American Vegetable Grower asked Gibbs Patrick of Patrick Farms in Omega, GA, what have been the three biggest changes that have occurred since he began farming with his father in the 1970s. He easily rattled them off: increased expenses, labor, and pricing.
Expenses, he says, have more than doubled – sometimes tripled – in price, in terms of fertilizers and fuel.
How has the farm overcome those obstacles? “We minimized labor, minimized spending, and watching all of our overhead,” was Patrick’s response.
Unlike expenses, however, pricing remains stagnant, unless growers in another area of the country experience some sort of disaster, he says. “When everyone has a good crop and you are pumping out produce during the peak of the season, the market generally gets really cheap,” he explains. “There has to be a disaster somewhere else to make a profit, which is unfortunate.”

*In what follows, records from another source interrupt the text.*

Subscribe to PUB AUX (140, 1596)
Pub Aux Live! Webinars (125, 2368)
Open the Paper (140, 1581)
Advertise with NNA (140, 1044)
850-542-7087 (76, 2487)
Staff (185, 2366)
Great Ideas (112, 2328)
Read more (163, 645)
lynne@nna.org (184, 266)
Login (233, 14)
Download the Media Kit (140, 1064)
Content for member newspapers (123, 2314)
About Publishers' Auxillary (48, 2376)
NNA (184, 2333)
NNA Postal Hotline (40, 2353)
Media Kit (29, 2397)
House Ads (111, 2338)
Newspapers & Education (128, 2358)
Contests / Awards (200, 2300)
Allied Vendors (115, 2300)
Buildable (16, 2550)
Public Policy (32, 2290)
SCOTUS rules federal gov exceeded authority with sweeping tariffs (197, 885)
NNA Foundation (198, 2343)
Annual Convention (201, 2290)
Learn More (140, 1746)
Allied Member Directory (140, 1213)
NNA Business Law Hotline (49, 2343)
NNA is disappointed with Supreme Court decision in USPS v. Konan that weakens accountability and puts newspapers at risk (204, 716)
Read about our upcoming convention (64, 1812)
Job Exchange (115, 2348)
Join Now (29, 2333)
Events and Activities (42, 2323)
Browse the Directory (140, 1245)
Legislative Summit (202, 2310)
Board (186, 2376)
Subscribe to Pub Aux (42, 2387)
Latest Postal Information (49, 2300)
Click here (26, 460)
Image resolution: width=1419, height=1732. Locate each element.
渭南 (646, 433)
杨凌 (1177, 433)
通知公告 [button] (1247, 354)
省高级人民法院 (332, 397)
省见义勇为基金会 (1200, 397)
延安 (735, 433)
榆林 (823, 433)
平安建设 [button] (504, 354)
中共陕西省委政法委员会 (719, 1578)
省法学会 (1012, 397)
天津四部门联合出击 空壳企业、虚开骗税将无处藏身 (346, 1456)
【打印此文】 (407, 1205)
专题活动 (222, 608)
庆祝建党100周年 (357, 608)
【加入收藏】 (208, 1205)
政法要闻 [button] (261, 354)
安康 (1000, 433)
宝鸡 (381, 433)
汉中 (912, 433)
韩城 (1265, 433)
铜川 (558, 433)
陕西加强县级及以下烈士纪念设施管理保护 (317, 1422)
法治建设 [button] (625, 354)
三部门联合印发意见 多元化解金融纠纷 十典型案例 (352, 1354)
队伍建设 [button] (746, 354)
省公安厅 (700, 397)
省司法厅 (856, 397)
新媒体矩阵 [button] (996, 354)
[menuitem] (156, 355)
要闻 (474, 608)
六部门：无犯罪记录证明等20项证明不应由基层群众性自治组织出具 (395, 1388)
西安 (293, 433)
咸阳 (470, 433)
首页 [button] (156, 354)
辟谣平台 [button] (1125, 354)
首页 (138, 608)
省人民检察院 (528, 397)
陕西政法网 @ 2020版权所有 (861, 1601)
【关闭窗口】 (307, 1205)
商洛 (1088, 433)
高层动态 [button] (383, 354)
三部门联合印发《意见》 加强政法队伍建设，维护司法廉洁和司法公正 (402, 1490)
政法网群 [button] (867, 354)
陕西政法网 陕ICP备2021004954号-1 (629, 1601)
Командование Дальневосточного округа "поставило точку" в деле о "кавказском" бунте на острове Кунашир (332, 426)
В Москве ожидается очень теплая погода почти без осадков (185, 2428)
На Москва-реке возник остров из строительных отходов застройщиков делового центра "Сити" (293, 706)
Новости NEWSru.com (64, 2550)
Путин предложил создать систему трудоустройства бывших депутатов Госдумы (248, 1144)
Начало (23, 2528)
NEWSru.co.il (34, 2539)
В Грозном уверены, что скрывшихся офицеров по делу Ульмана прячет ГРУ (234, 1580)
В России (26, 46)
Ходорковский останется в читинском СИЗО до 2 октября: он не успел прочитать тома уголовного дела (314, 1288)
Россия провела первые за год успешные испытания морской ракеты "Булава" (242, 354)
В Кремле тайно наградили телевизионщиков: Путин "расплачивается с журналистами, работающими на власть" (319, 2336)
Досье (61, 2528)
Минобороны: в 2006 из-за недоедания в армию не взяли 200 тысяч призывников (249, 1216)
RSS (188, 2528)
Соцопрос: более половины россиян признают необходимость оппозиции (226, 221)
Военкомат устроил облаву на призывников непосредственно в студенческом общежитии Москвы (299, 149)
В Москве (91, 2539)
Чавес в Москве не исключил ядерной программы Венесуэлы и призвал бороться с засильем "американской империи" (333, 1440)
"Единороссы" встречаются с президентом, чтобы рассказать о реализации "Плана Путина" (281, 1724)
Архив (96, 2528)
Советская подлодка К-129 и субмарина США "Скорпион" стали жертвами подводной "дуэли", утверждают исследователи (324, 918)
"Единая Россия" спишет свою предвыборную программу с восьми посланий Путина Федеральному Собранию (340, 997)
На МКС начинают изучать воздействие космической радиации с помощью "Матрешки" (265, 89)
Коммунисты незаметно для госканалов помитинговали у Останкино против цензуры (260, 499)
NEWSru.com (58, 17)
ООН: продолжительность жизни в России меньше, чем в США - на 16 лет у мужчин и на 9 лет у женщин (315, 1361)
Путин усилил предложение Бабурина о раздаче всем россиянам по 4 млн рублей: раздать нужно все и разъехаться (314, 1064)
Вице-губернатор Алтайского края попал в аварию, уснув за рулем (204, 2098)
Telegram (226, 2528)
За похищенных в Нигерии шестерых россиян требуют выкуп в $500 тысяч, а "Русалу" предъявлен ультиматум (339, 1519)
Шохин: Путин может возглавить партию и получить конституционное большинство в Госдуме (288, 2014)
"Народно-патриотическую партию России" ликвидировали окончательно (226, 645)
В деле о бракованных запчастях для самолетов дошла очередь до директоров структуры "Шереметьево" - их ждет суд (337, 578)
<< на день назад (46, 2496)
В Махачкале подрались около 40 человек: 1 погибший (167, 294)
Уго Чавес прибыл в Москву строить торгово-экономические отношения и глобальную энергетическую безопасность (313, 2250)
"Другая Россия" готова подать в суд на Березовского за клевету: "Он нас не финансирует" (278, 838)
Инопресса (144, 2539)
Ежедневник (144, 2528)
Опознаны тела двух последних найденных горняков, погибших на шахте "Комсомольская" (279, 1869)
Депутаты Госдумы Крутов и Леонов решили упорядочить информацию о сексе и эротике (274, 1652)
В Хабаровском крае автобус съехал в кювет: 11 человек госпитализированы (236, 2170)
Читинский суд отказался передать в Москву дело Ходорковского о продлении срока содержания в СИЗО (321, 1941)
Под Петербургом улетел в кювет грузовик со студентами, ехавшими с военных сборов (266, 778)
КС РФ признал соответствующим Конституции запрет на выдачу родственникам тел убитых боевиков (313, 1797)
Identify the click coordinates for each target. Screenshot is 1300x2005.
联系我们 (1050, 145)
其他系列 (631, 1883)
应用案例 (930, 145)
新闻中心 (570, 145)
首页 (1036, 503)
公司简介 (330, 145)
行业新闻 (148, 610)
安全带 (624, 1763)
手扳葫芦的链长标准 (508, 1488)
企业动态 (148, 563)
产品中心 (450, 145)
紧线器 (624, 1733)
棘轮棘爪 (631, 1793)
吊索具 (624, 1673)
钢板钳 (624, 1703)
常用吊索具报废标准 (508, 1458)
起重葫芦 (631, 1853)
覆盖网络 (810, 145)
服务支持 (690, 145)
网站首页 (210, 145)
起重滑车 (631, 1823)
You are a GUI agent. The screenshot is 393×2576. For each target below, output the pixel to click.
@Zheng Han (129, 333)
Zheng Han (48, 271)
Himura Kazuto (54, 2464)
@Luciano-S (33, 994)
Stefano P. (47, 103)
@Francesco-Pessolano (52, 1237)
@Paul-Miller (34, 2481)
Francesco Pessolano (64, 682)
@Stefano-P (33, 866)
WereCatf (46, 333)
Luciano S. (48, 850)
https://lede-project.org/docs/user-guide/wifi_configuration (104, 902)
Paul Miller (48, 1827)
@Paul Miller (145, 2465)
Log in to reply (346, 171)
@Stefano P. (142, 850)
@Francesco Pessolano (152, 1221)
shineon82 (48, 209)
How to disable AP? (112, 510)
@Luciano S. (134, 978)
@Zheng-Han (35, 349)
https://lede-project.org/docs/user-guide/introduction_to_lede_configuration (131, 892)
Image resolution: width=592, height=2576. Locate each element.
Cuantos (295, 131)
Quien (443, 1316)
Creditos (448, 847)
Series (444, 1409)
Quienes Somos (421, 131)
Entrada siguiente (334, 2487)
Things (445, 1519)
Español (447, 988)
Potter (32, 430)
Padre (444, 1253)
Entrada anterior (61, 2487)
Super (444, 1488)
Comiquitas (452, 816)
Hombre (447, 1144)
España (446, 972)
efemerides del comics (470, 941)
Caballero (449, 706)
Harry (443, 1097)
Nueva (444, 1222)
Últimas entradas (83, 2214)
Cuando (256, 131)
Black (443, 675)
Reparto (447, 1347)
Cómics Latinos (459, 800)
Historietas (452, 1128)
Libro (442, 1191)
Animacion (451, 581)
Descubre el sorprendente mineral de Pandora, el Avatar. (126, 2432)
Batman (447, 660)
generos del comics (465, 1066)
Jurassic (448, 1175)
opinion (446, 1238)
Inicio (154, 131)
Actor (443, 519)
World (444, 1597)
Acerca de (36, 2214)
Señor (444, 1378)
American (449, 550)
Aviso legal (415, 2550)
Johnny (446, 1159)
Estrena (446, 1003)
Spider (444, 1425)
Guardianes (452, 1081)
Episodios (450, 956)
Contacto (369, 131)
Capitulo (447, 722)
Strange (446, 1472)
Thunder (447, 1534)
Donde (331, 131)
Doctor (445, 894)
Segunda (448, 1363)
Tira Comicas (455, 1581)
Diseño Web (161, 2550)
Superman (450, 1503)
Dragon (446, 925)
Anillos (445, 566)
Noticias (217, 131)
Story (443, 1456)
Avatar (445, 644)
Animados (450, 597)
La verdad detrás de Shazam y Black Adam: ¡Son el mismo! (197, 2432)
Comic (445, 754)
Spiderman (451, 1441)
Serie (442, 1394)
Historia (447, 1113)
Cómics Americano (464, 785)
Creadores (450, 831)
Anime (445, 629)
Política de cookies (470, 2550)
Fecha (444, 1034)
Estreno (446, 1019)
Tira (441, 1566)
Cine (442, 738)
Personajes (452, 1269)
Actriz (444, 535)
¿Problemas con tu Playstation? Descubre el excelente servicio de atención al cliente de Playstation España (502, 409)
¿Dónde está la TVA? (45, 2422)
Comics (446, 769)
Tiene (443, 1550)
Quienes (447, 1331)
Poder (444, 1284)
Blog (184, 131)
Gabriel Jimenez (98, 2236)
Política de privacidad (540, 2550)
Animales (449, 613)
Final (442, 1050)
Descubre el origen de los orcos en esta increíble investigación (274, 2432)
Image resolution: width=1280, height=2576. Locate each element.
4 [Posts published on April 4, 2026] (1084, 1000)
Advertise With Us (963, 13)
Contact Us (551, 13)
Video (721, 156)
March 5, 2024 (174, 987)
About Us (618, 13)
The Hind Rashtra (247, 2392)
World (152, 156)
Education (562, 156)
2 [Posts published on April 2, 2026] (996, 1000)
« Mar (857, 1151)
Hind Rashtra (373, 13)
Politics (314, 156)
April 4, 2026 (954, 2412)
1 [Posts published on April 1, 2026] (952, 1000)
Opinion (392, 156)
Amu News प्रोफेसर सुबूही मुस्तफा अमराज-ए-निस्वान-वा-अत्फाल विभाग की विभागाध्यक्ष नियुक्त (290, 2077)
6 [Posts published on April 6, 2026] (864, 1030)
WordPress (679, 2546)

In the area of labor, the farm had recently been using the H-2A program to get the 500 workers it needs to harvest its crops. This year, however, thanks to the recent changes to the program requiring additional wage increases for employees — among other things — it will be too cost prohibitive to use H-2A workers, says Patrick.
So where will he find the labor he needs? Patrick says he has hired all domestic workers this growing season.
To date, he says he has enough labor on the farm. “We have 300 workers now and are expecting an additional 150 to 200 workers that will be here in the upcoming weeks.” All farmworkers, he says, are domestic.